No problem, Paul. I've been poring over this myself since Caterina passed away in early May so I fully realize that the matter deserves careful consideration.
And while I am heartened by the over 200 views I must admit I am disappointed by forer@s just viewing the thread without expressing their personal views on what I believe is a legitimate, humane suggestion.


----------



## LMorland

I'll chime in here to say that "a place to mourn" is always needed in any community.  And WR is a community as much as any other.  I've been a member for four years now, and I've naturally come to know -- both through their posts and often through PMs -- a number of the more frequent contributors on the French-English Forum (some of whom have gone on to become Mods).

Of course, I never knew Vittorio52 and Kittykate (Caterina), but I'm very sorry for your loss.  I know I'd be grief stricken if any of my contacts on the Forum were to die.

Which brings up the question: _how does one know when we've lost an active member? _ If, God forbid, I should pass away, how would my contacts on the Forum ever find out?   

(A related story: the first Vélib death occurred just a few metres away from my apartment in Paris, and the next day "MissRapunzel" sent me an IM.  She was concerned because we'd exchanged PMs, and so she knew where I lived and that I ride the Vélib. I was so touched by her concern!)

I'll check back to see what the moderators have chosen as a solution.


----------



## bondia

LMorland said:


> Of course, I never knew Vittorio52 and Kittykate (Caterina), but I'm very sorry for your loss.
> I second that, please accept my condolences
> I know I'd be grief stricken if any of my contacts on the Forum were to die.
> I second that,too
> 
> Which brings up the question: _how does one know when we've lost an active member? _If, God forbid, I should pass away, how would my contacts on the Forum ever find out?
> 
> Strangely enough, I was thinking about this just the other day, but didn't know how/where to ask the question. Thanks LMorland.
> 
> I'll check back to see what the moderators have chosen as a solution.
> Me, too


----------



## giovannino

Your chiming in is highly appreciated, LMorland. It is good to hear that you share my feeling that that there should be "a place to mourn" members who are no longer with us. 
Actually I know I am not the only member who has gone on to develop a close friendship with other members, to the point that, after exchanging emails and talking on the phone, we finally met in person and our friendship extended well beyond the scope of this forum. So if any of these friends should, God forbid, pass away, I would find out from mutual friends or from relatives. With Caterina, I was told by her boyfriend. Through Facebook, I have since got to know her family and friends. Sharing our memories of her is a way for us to keep her alive in our hearts. I told her friends and relatives about WR and they were able to read her posts. They were particularly moved by the words she wrote to me a few months before dying and thanked me for sharing them:

"La precarietà della vita e la velocità con cui le cose possono cambiare sono sconcertanti. Lo dico a te perché lo dico a me stessa: cerchiamo di vivere facendo una carezza in più piuttosto che una in meno, e sforziamoci di apprezzare quello che abbiamo, quando ce l'abbiamo. "

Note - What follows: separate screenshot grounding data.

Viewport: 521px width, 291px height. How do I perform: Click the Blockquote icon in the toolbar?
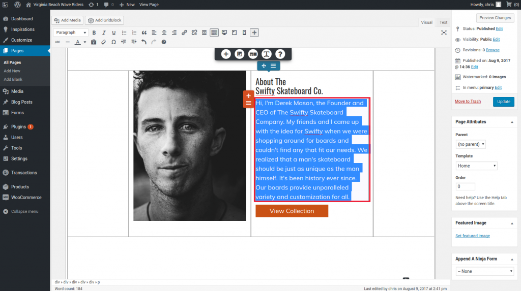[x=144, y=33]
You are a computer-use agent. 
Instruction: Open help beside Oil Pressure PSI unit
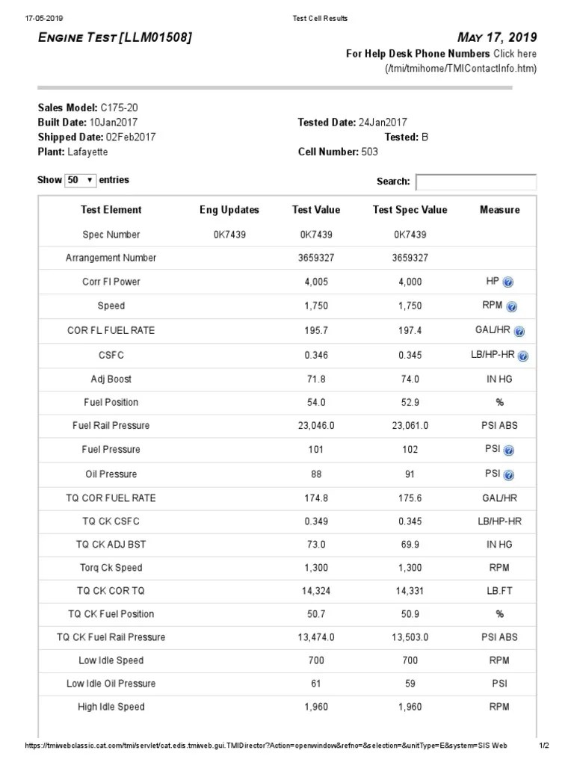point(510,474)
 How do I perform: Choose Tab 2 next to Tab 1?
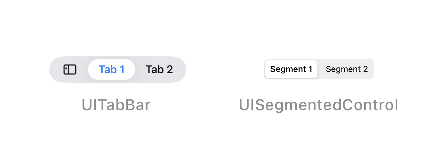pyautogui.click(x=159, y=69)
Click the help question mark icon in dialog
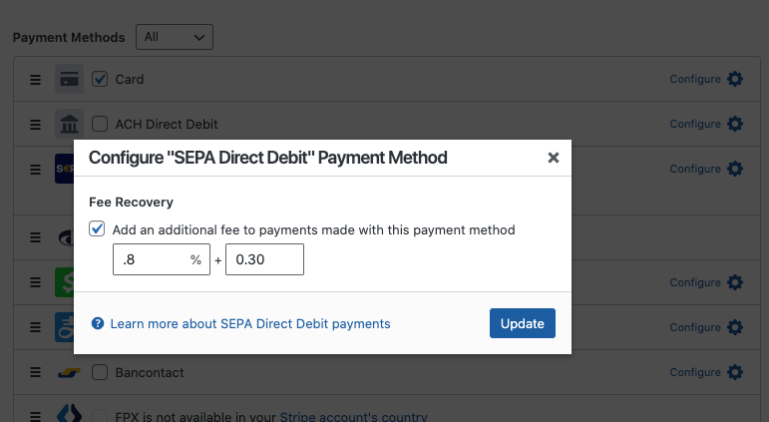Image resolution: width=769 pixels, height=422 pixels. click(98, 324)
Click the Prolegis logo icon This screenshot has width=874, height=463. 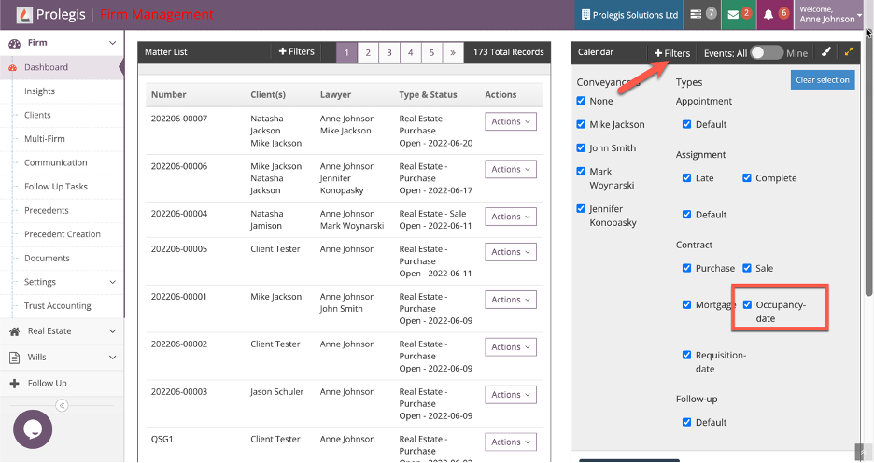[x=18, y=15]

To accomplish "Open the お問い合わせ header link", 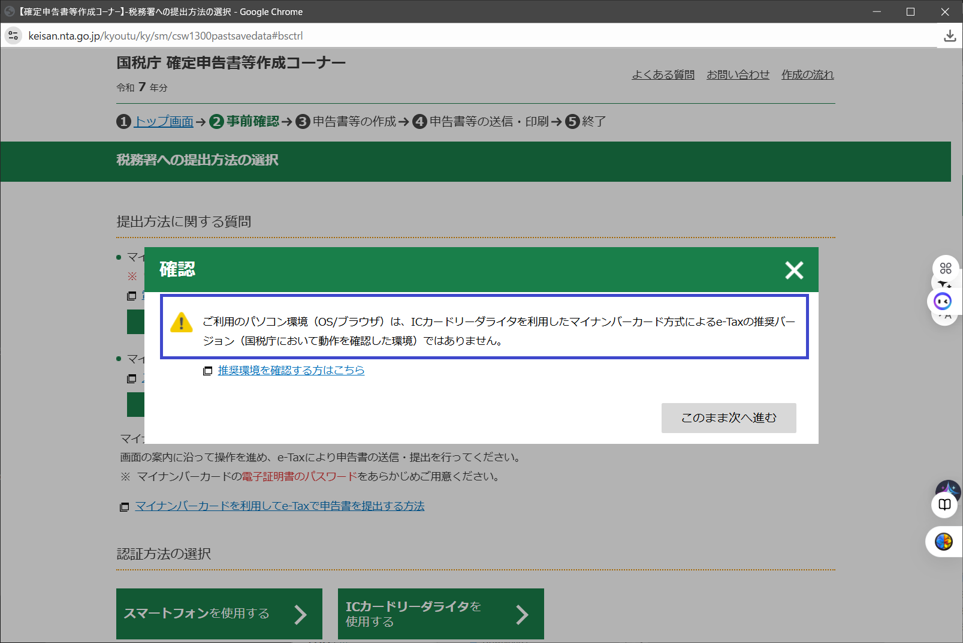I will tap(738, 75).
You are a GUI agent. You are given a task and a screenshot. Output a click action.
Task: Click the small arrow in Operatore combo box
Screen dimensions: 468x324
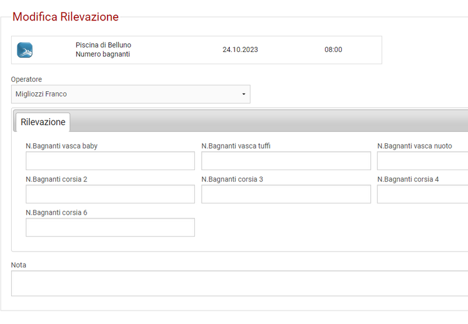pyautogui.click(x=243, y=94)
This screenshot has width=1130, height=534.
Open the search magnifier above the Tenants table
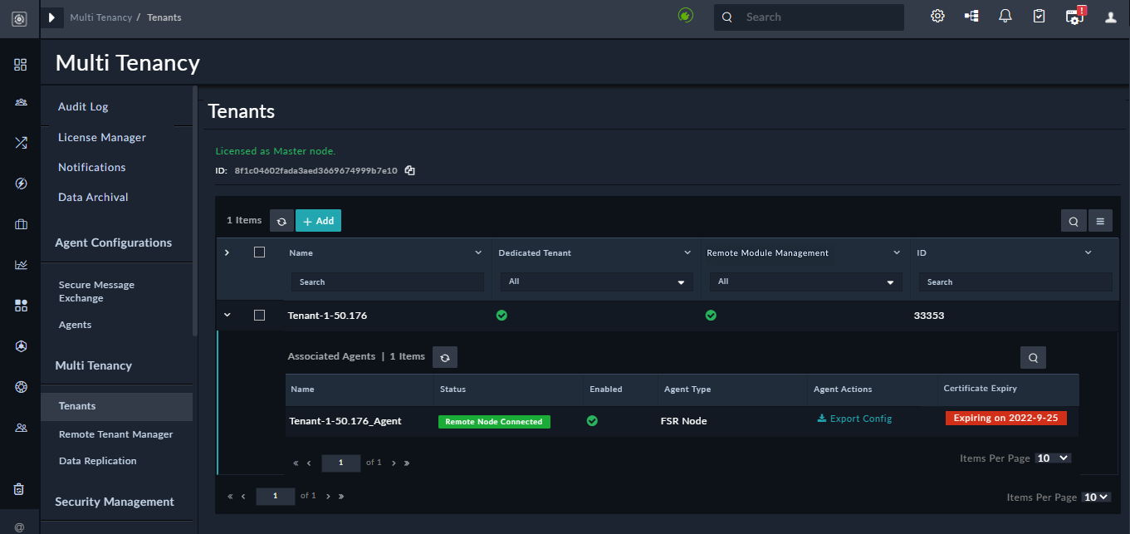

My translation (which does not come close to matching the original):

I find the precariousness of life and the way things can change abruptly disconcerting. I'm telling you this because it's what I keep telling myself: let's try to live our lives making one gesture of kindness too many rather than one too few and let's strive to appreciate what we have, while we still have it

EDIT: Bondia, I only saw your post after mine appeared


----------



## KaRiNe_Fr

Hello,



giovannino said:


> [...] I must admit I am disappointed by forer@s just viewing the thread without expressing their personal views [...]


Don't. Sometimes silence is just respect and agreement. 
I'm always worrying when someone is missing here: fortunately we see them back most of the time.
I'm sorry for your our loss.


----------



## giovannino

KaRiNe_Fr said:


> I'm sorry for your our loss.



Thank you so much, KaRiNe_Fr. And you're right about silence. From one of my favourite songs:"If language were liquid it would be rushing in/Instead here we are in a silence more eloquent/Than any word could ever be" (_Language _ by Suzanne Vega).


----------



## joanvillafane

I'll join in to add my vote for providing a space for remembering Forum users who have passed on.  I imagine the Mods are thinking about some practical issues and guidelines and I hope it can be worked out.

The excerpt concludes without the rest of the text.